Her face was remarked as “lank and leathery” and her hands were “so thin and transparent that a candle may be seen through them”. Other accounts suggested Mary had not eaten for at least ten years. The curios tale began to attract major attention during the period.
In a letter published anonymously in Cambrian Popular Antiquities (1815), a man who visited the family wrote: “I remarked that she has a strong desire to represent herself as a wonder." Accounts suggest in the village of Llangelynin, English nobles would visit her home and, in one account, a member of the Royal Family was said to be present before her death at 89 years old.
Some believed she, however, did in fact eat in secret but kept up her 'frightful appearance' guise for visitors. A similar story was the subject of Netflix film The Wonder starring Florence Pugh in which she plays the role of a nurse who visits a fictional 19th-century Irish town to treat a young girl who claimed to survive solely on “manna from heaven” in what the film assesses as a miracle.

One of the first to inspect Mary, however, was travel writer Thomas Pennant, who in his book, The Journey to Snowdon met the woman in her late 40s.
He wrote: “Her attendant told me, that her disposition of mind was mild; her temper even; that she was very religious, and very fervent in prayer: the natural effect of the state of her body, long unembarrassed with the grossness of food, and a constant alienation of thought from all worldly affairs.”
Stories tell that her parents did seek a cure for the illness in the early stages but that it did return. Her mother sought intervention from God as Pennant continued: “During two years and a half, (she) remained insensible, and took no manner of nourishment, notwithstanding her friends forced open her mouth with a spoon, to get something down. But the moment the spoon was taken away, her teeth met, and closed with vast snapping and violence: during that time, she flung up vast quantities of blood.”

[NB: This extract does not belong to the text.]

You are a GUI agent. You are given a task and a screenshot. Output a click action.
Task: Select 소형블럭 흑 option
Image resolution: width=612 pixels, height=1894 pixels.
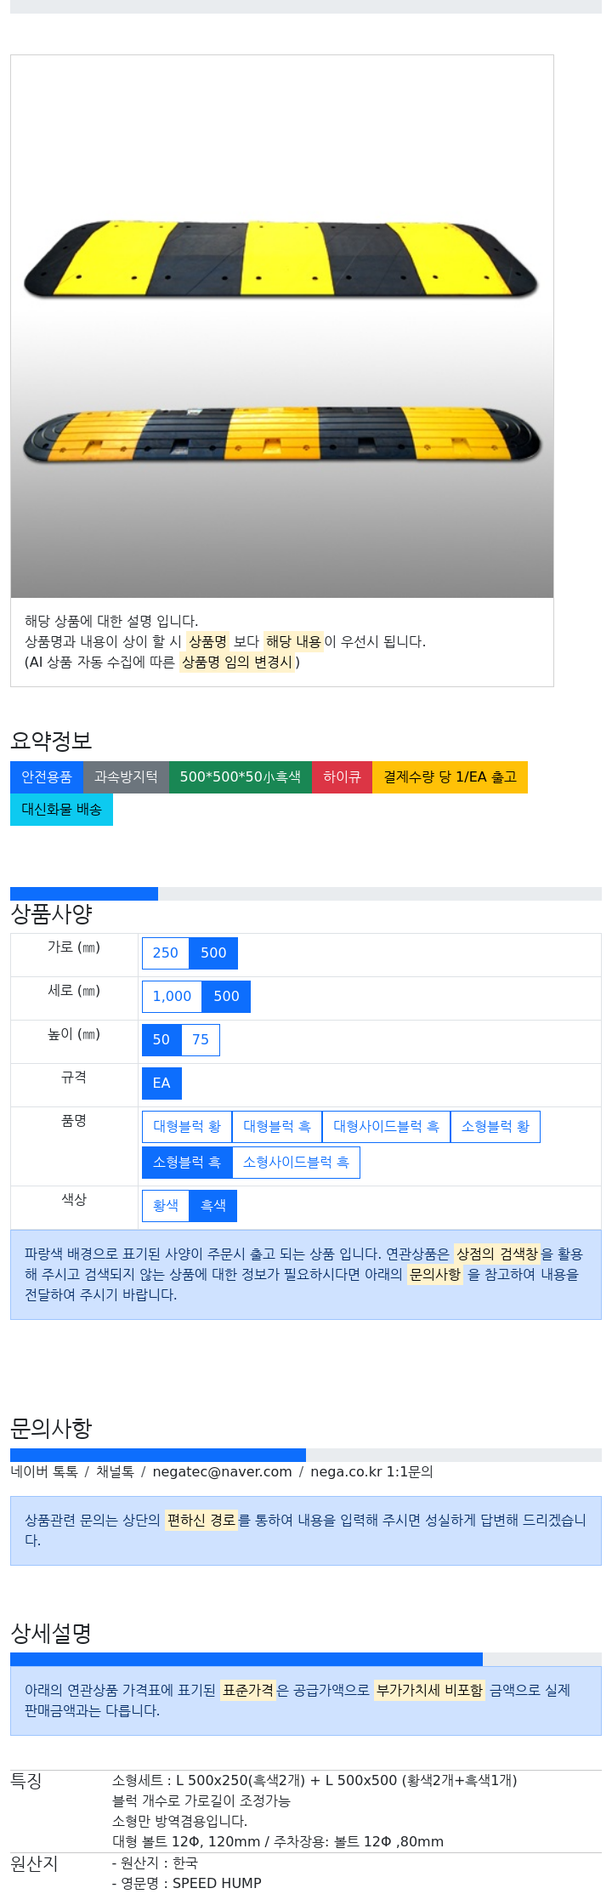click(187, 1163)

Pennant claimed she fasted for seven-and-a-half years while two writers from Oxford's Ashmolean museum touted a whopping fort years without sustenance. He also insists there were ways for her to consume something.
He added: “Sometimes a spoonful of wine. But frequently (she) abstains whole days from food and liquids. She sleeps very indifferently: the ordinary functions of nature are very small, and very seldom performed.”

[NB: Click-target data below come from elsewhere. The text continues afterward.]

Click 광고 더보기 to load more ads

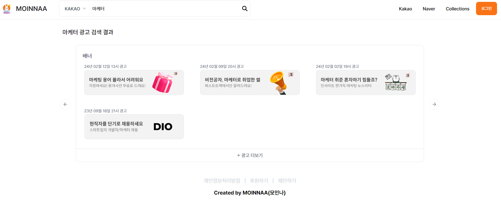(250, 155)
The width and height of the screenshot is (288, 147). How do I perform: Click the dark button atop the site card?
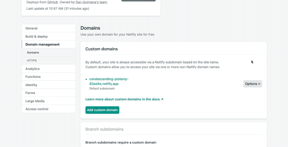[138, 1]
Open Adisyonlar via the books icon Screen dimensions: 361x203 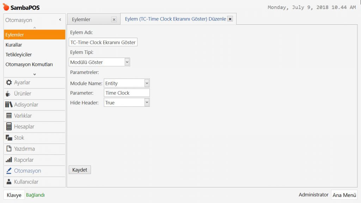point(9,105)
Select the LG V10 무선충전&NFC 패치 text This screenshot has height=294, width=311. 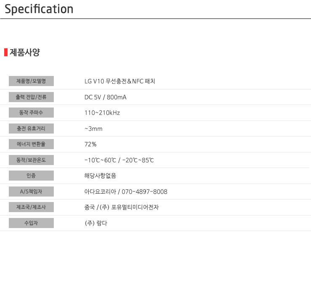pyautogui.click(x=120, y=81)
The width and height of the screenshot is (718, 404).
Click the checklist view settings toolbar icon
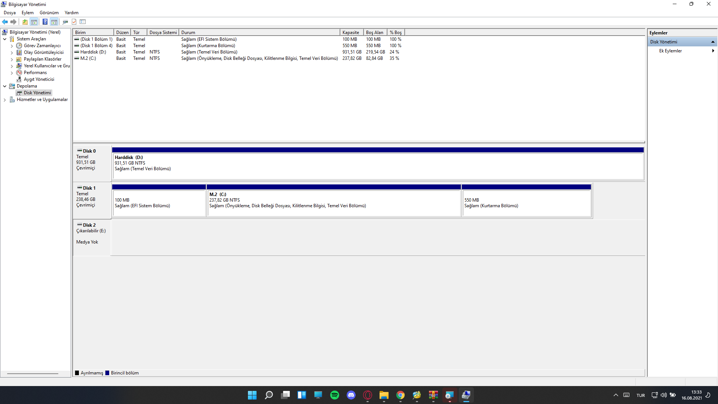pos(83,22)
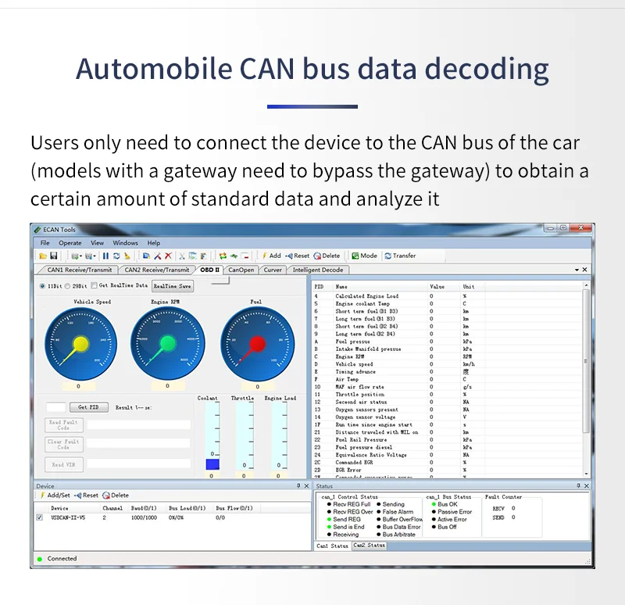Image resolution: width=625 pixels, height=605 pixels.
Task: Open the Operate menu
Action: pos(70,243)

One account tells of Mary's hobby of baking bread, which she could do from the confines of her bed. An artist, Edward Pugh, who sketched her portrait in her later years commented: “It has been asserted by some people, that Mary Thomas is an artful woman. That her illness has been feigned, to deceive the charitable stranger; and that her abstinence by day, is compensated by her voluptuous appetite being amply satisfied at night; and this was even told me by a gentleman in the neighbourhood.
“Is it not surprising, that people will so far suffer prejudice to get the better of their understanding, as to deny the truth of an extraordinary operation of Providence, for no other reason than that it appears unaccountable to them? Is it likely that a gay, young, and sprightly girl, at the artless age of 15, could have the courage to adopt an austere, rigid way of life: a mode of existence so shocking, that the very soul would naturally revolt from it.
"That she would abandon her companions, and those innocent pastimes and pleasures..... for the bitter potion of a perpetual imprisonment? Such a supposition is an egregious absurdity, broached by ignorant and unfeeling minds, without the slightest foundation of truth or probability.”